I dunno what’s going on with it, but it’s got issues.. until I get to the bottom of it I’m very un-impressed.





Cell padding in InDesign

13 08 2008

We had a fair few hiccups in our overall Word to InDesign conversion recently (see previous posts regarding study guides and InDesign).  One of the problems involved table and cell styles in InDesign not applying the specified cell padding!

This was really frustrating, because even though you’d applied the table/cell styles to the tables in the document, you still had to manually add the cell padding in.  .. and yes, cell padding is entered in on the cell style specs so there’s no reason I can think of why it’d get ignored.  It is possible that the settings from Word were overriding the cell specs.. That’s probably all it was actually.

Anyway, a solution was found by trawling through the Adobe InDesign Exchange for third party scripts.  I ended up finding ‘TableStyle’, which was fantastic.  It lets you specify a whole range of table formatting, and does a selection or an entire document automatically.  All I had to do was copy the script into InDesign’s script panel directory and voila, double click on the scrip from the automation panel in InDesign and the whole document is done.

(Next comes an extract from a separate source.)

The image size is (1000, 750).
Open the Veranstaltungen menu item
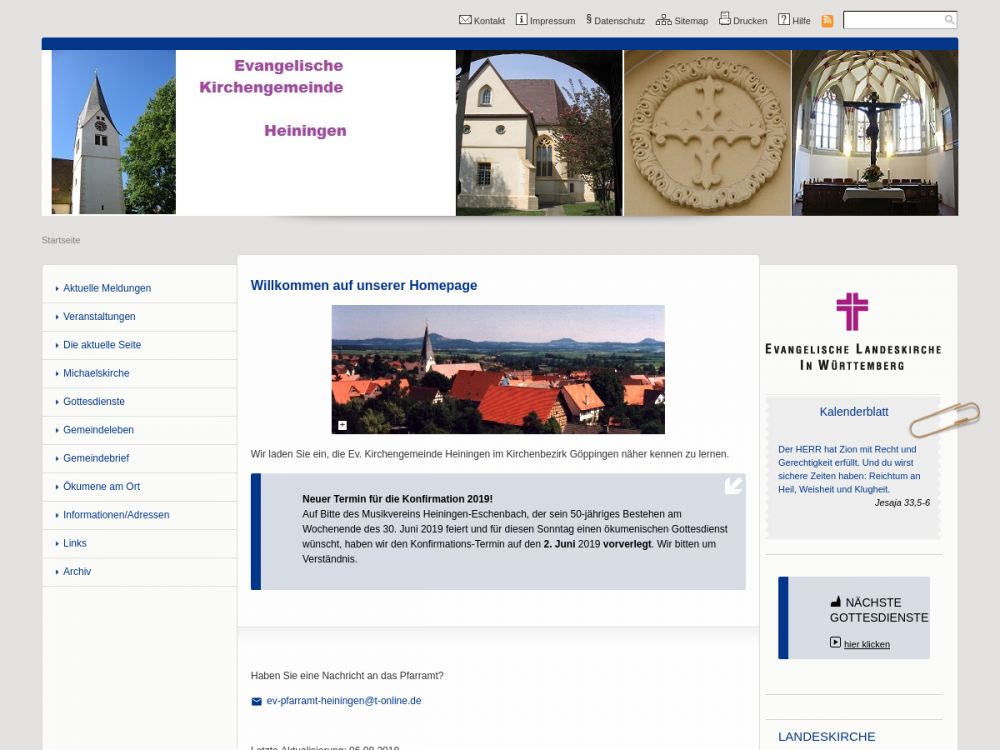(x=99, y=317)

The only tweaking I did was to edit out the code which updated table borders and colours, since they interfered with our existing table styles.  That was only a quick 1 min javascript edit though.  Easy!

Overall I’m impressed by the scripting capabilities of InDesign, I’ll be looking in to what else we can do in the future to get around various problems.

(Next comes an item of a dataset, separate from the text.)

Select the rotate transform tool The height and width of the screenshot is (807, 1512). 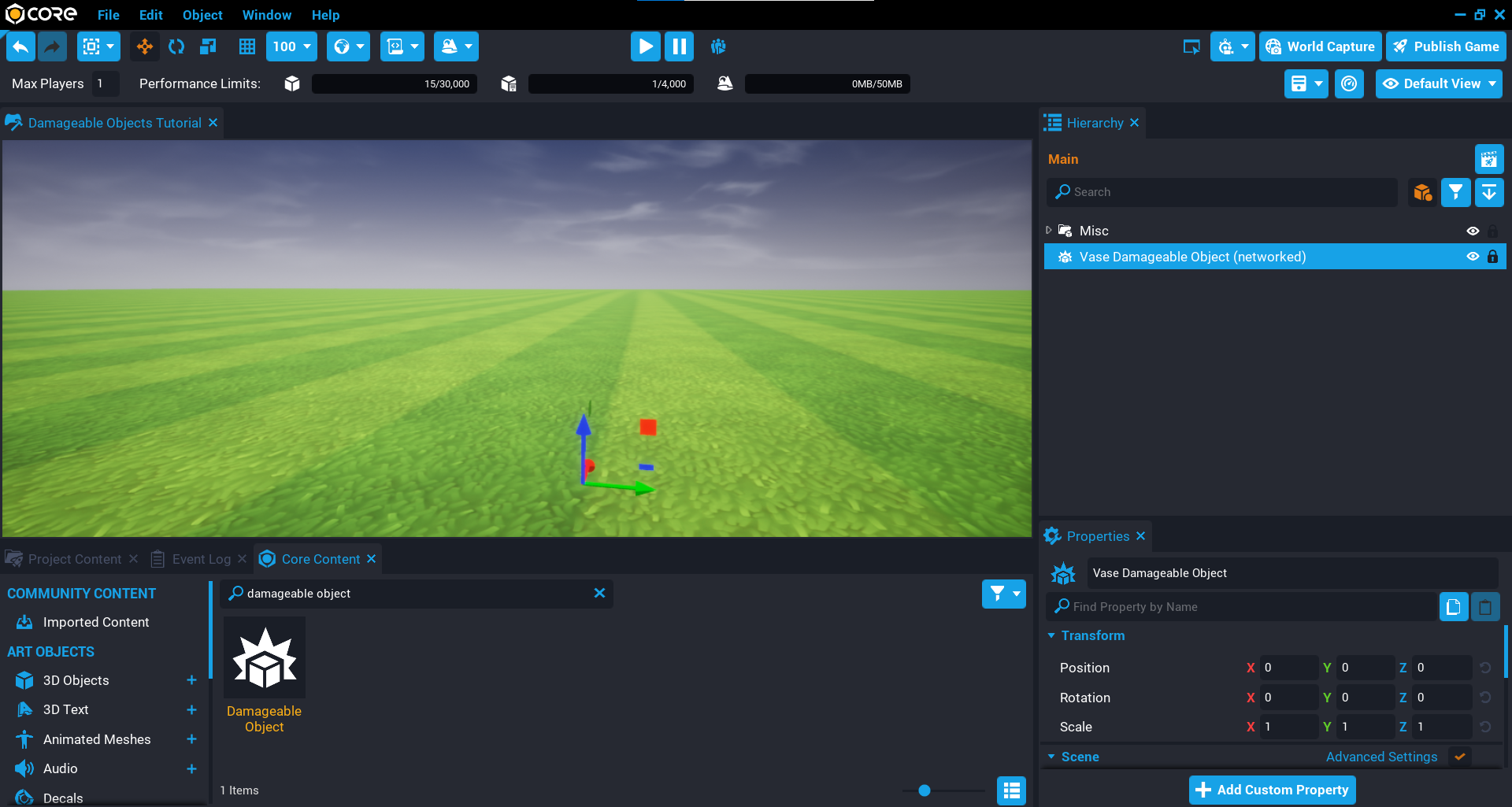(x=176, y=46)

Import XML into InDesign CS3

9 05 2008

The scenario:

We have 100 odd study guides, each require the creation of an overprint PDF containing course and faculty information, as well as a barcode and item number. The overprints are printed onto an already produced cover. It saves time, money and makes sense for us really.

The problem associated with that is, no one really has time to manually create 100 pages in InDesign, and copy and paste course information and barcode information from a number of sources, yuk! Even if we did have time, I don’t like the changes or stuffing up one of the barcodes, since you can’t even read what you’ve typed or pasted in.

The solution:

Pull the course, faculty and barcode information from a Database; create a simple XML file, and import into InDesign!

How the process went:

From what I’d read on the net, I assumed that when one imports XML into InDesign, all your pages are automatically created.  Maybe I missed something but I found that I had to actually create the pages manually, which isn’t really a problem as it’s only a few mouse clicks.

The next subtle thing I found which seemed to be missing from all of the instructions and tips I read on the net, was that the pages didn’t actually take on the tagged structure of their master page!  Okay, that was easy, all I had to do was tell the pages to Over-ride their master; and once I’d done that, DELETE the content of the master page (or else the imported xml goes in to the master page as well as your normal pages).

Despite everything looking perfect the XML wouldn’t import correctly; I ended up having some data missing on a page, then it’d be on the next page; basically stuff was all over the place.  

I found out, after going around in circles for ages; that when I’d told my pages to over-ride the master page – they didn’t take on the XML structure exactly as it was on the master!!!!  They all had their tags in the wrong bloody order!

So then all I did was just adjust the order of tags in my XML source, it still made sense so that was fine with me. 

Once I’d done that.. it worked perfectly!  XML in to InDesign does work, it’s just a little bit annoying sometimes!